Le 4 décembre 1943 – cette date sera donnée par Risse et Mme Leclercq -, des soldats allemands se présentent au refuge des maquisards, dont six étaient présents, selon le garagiste. Tous ne parviennent pas à échapper à cette attaque. Risse évoquera un « petit Marocain qui tombe en arrière » après une rafale de mitraillette, Mme Leclercq parlera de trois victimes. Toutefois, ni la commune de Villers-le-Sec, ni celle de Charmont n’ont consigné dans leurs registres de décès à cette date.

Après cette échauffourée, Armand Risse voit arriver à son domicile Camille Soudant, échappé en vélo, Georges Laîné et « Saïd ».
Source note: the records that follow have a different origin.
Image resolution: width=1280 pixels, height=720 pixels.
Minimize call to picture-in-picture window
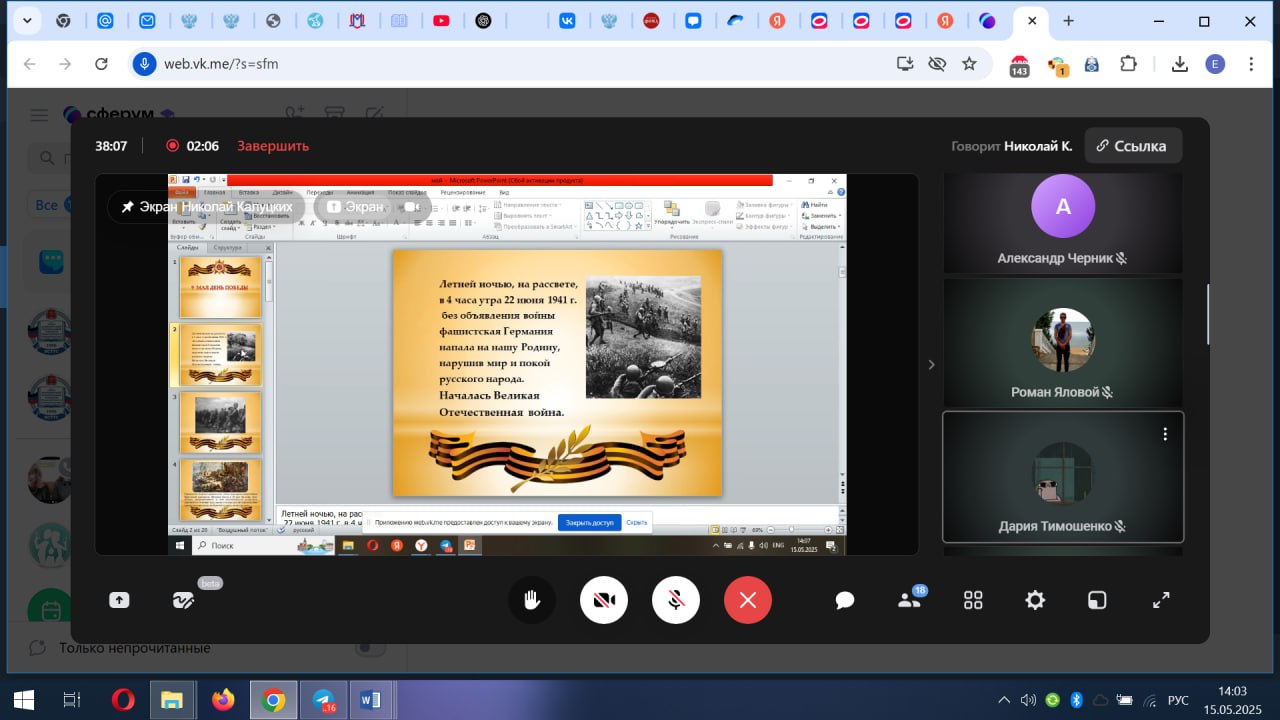click(1097, 600)
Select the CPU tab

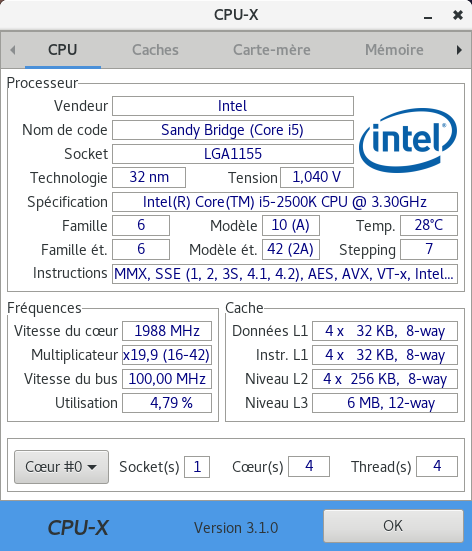[x=63, y=50]
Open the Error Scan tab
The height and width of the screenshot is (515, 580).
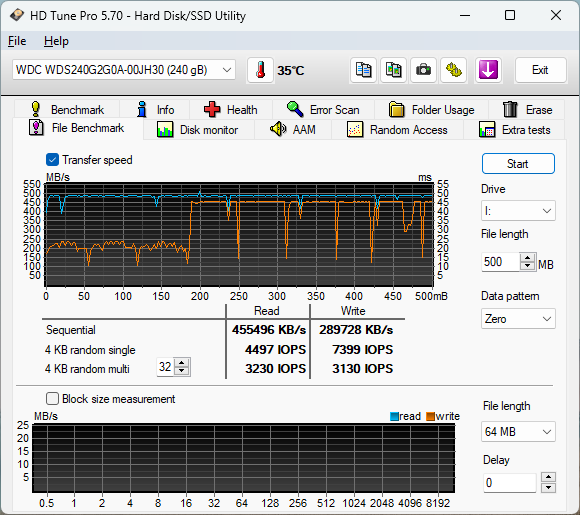pos(323,110)
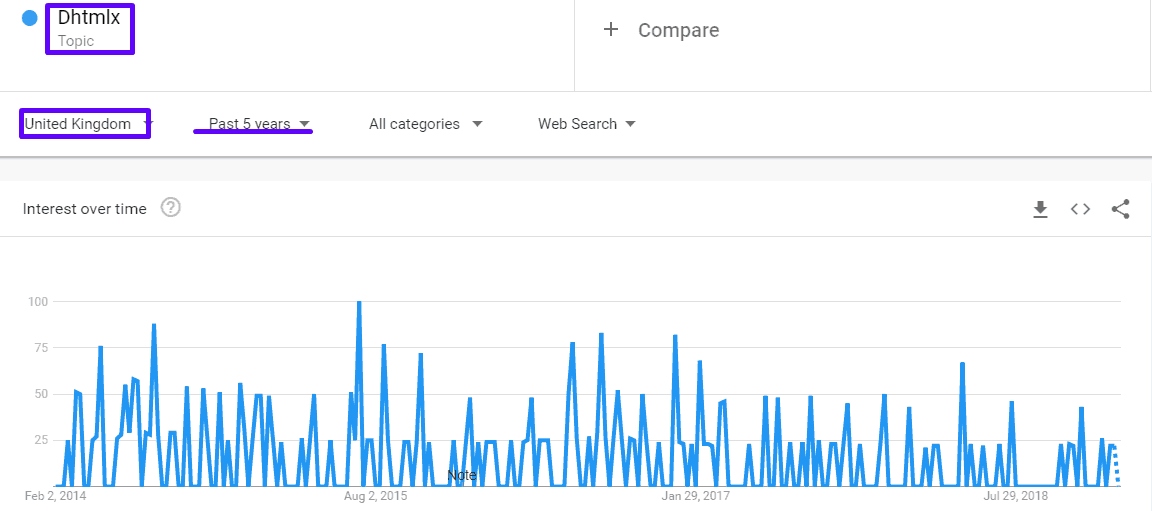Click the Jan 29, 2017 axis label
The image size is (1152, 511).
[x=696, y=496]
Mais le 12 décembre 1943, c’est un nouveau drame. La police française procède à un coup de filet, comme elle l’aurait fait la veille à Belval. Soudant, Risse, Laîné et un autre patriote, Robert Baudry, sont arrêtés à Sermaize ; Leclercq, « Saïd » et Jean Goutmann sont cueillis à La Colotte.

Ces résistants sont conduits au siège de la police à Nancy, où ils sont torturés, puis internés à Châlons-sur-Marne.
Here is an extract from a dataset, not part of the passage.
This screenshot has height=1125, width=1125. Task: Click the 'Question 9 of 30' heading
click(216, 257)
Quatre d’entre eux sont fusillés sur le terrain de La Folie, le 19 février 1944, parmi quinze patriotes :
. Robert Baudry, 23 ans, né à Saint-Florentin, domicilié à Saint-Martin-sur-le-Pré, employé SNCF à Châlons. Sa dernière lettre, émouvante, figure sur le site de la mairie de Saint-Martin-sur-le-Pré : http://www.mairie-saintmartinsurlepre.fr/martinais/p23_n49.pdf
. Jean Goutmann, d’Athis (de Montigny-les-Monts, Aube, selon Jean-Pierre Husson),
. Georges Laîné, 21 ans, de Broyes,
. et Camille Soudant, qui aurait cherché à s’évader avant son exécution. « J’espère quand même que mon sacrifice, ainsi que celui de mes quatorze camarades, aura servi à quelque chose », a-t-il écrit dans une lettre communiquée par sa famille.

On ignore le sort du Hollandais « Guillaume » et du Marocain « Saïd ».
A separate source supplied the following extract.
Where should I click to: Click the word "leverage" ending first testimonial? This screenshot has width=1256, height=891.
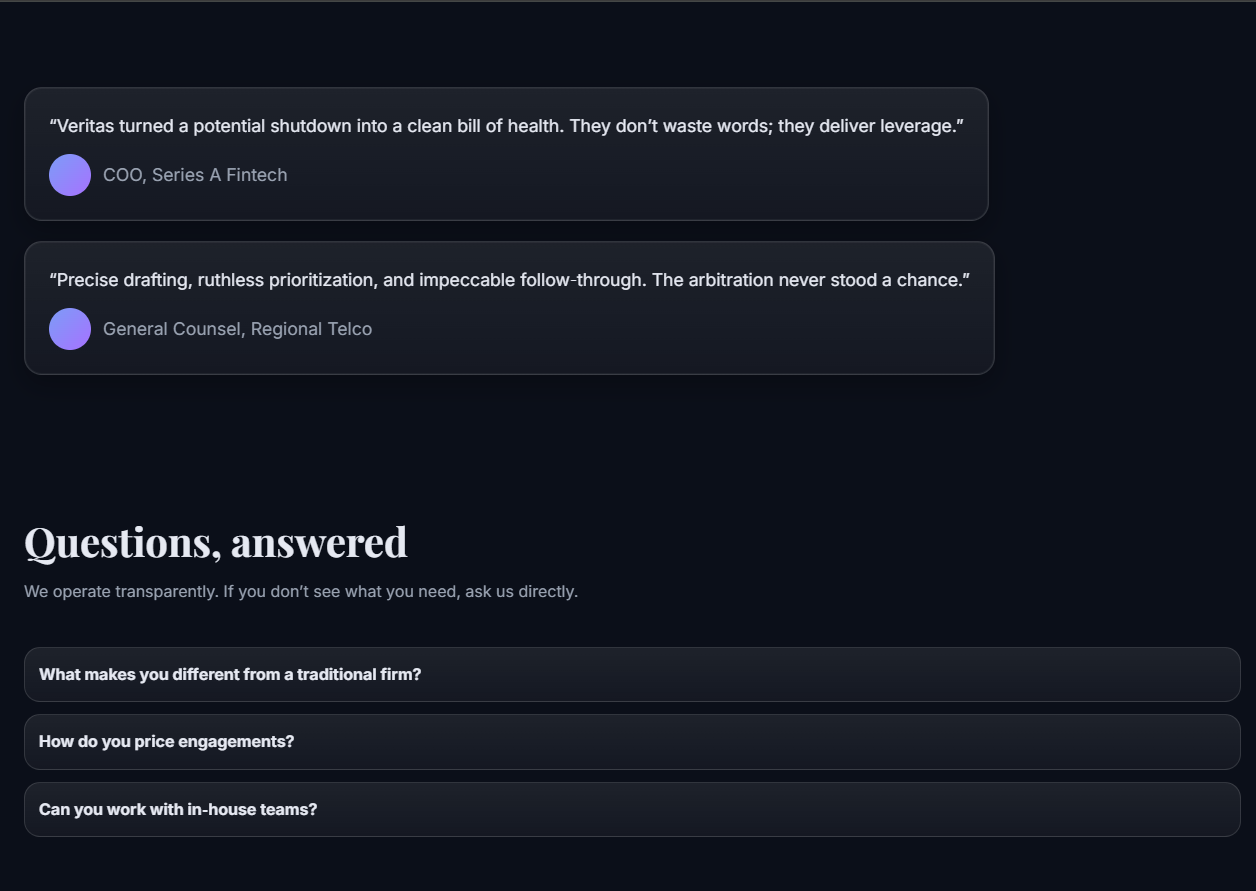[x=916, y=127]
Pour leur part, Armand Risse (6) et Albert Leclercq, internés à Compiègne, sont déportés le 22 janvier 1944 à Buchenwald : le premier survivra à ses séjours à Buchenweld et Dora , le second sera porté décédé à Mauthausen le 24 février 1945. Quant à Mejecaze alias « Vincent », il a également été arrêté en décembre 1943 et reviendra des camps.


Notes :
1. Renseignement apporté par Jean-Pierre Husson, professeur d’histoire à l’Université de Reims, spécialiste de la Résistance marnaise.
2. Dans « Les FFI de l’arrondissement d’Epernay ».
3. Un nommé Maurice Tournant, né à Pantin en 1922, sera déporté de Compiègne le 18 juin 1944 et rentrera de Dachau. Est-ce lui ?
4. Discours prononcé le 7 octobre 1944 et communiqué en 1997 par la famille de Camille Soudant.
5. Il pourrait s’agir du groupe dont l’initiative revient à l’abbé Georges Carré, de Sainte-Menehould, à propos duquel Jean-Pierre Husson précise qu’il s’est établi à Givry-en-Argonne pour s’attaquer à la station de Contault mais qu’il a été repéré par les Allemands avant de passe à l’action.
6. Alcide Risse apparaît dans le Mémorial de la Déportation comme né à Villers-aux-Vents (Meuse) en 1899. Notons la différence de prénom.